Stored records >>
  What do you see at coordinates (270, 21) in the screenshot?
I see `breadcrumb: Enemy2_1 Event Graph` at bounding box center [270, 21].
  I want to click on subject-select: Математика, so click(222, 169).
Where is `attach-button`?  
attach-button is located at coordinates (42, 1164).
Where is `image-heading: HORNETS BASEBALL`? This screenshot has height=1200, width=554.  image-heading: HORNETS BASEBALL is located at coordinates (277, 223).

==

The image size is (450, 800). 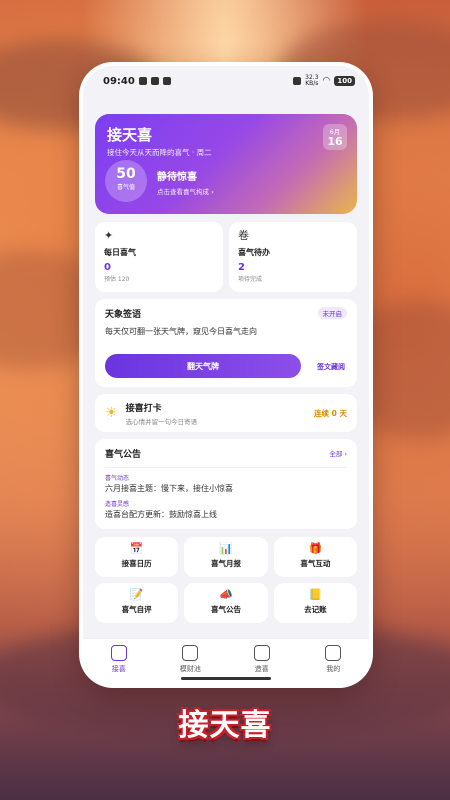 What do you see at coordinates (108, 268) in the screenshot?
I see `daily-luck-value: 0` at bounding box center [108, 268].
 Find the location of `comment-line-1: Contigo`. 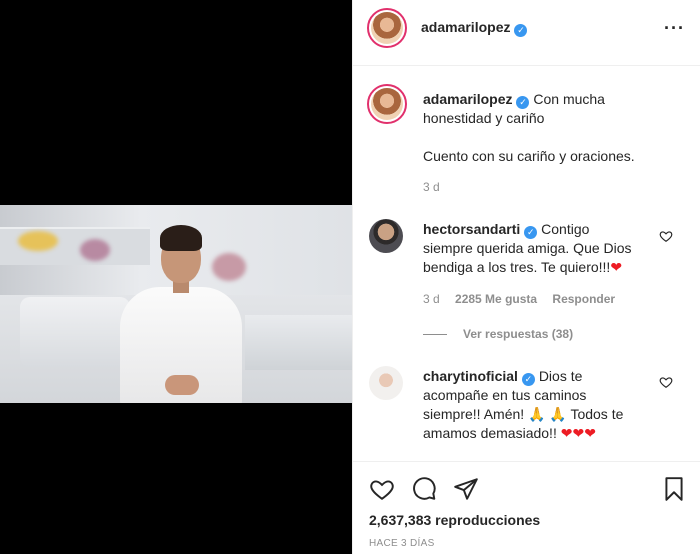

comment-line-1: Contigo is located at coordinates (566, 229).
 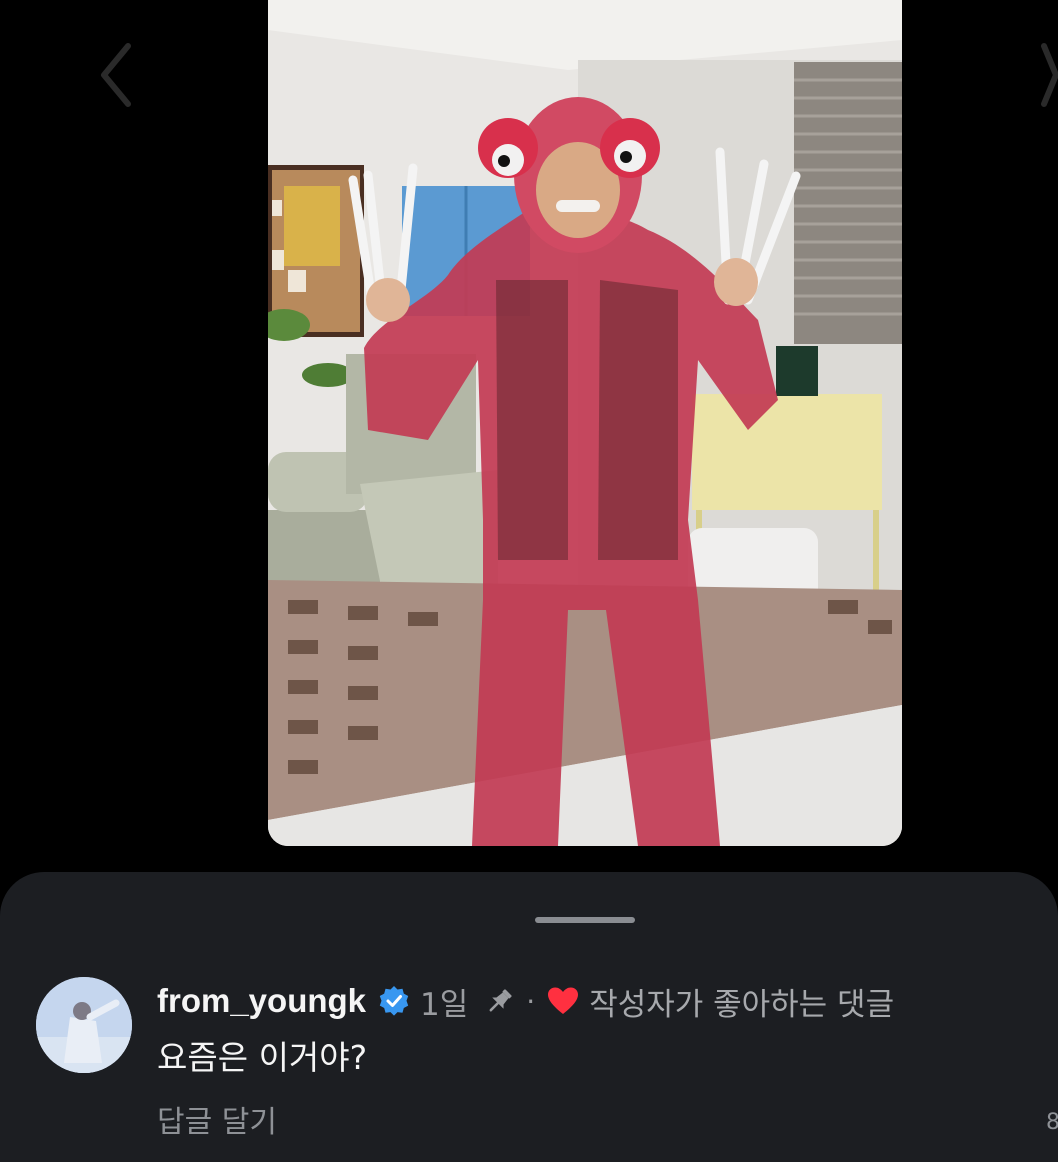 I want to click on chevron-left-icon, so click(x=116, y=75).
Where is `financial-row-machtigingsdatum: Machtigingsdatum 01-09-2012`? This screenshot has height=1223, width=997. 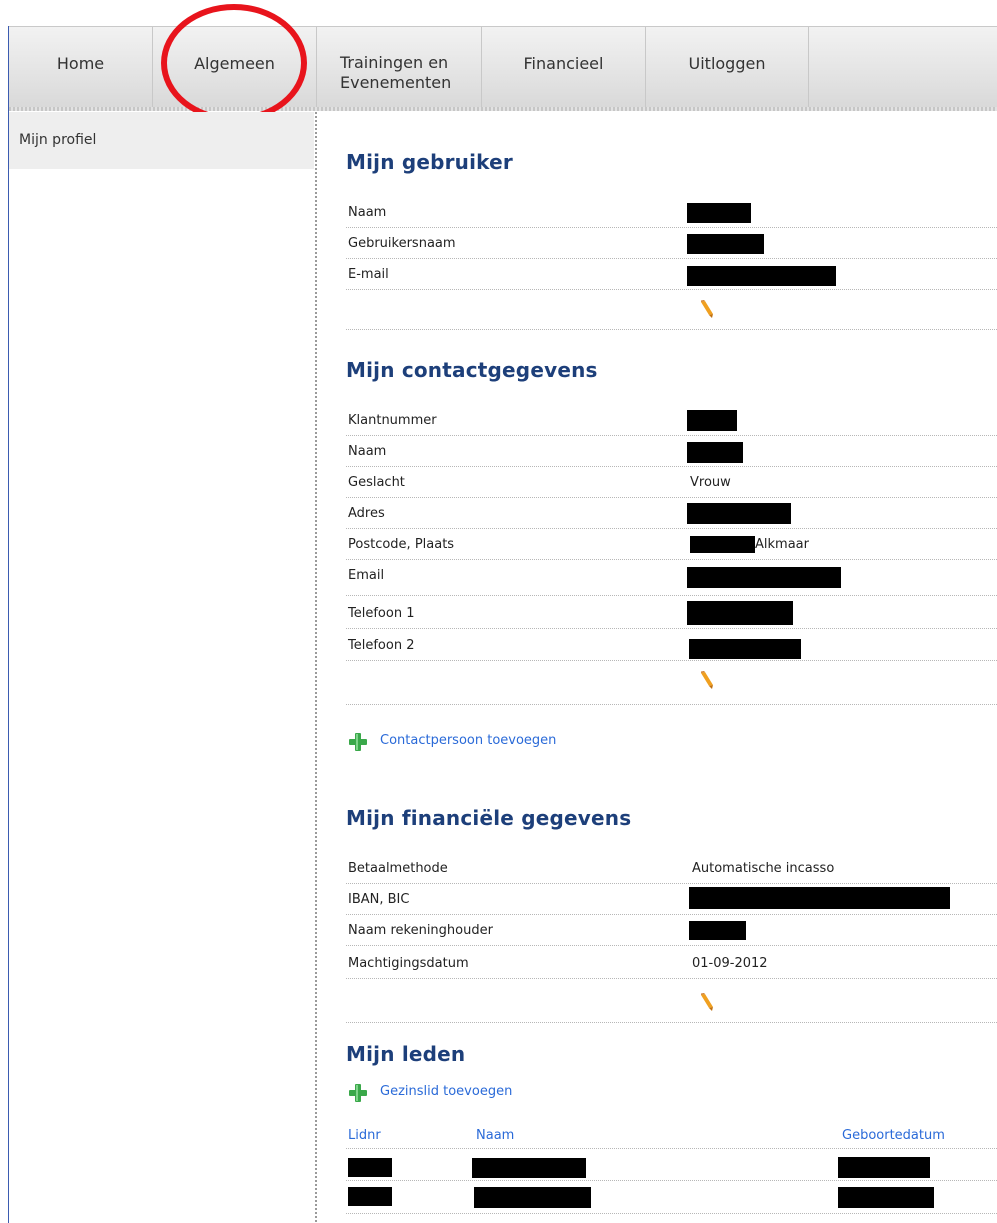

Aim of the task >>
Rewrite everything from the line containing "Find the location" down to the line containing "has height=1223, width=997.", swapping "This screenshot" for "This image" and changing nothing else. Leave the pictures out of your answer.

Problem solution >>
 Find the location of `comment-line-1: Contigo`. 

comment-line-1: Contigo is located at coordinates (566, 229).
  I want to click on chevron-left-icon, so click(x=116, y=75).
Where is `financial-row-machtigingsdatum: Machtigingsdatum 01-09-2012`? This image has height=1223, width=997. 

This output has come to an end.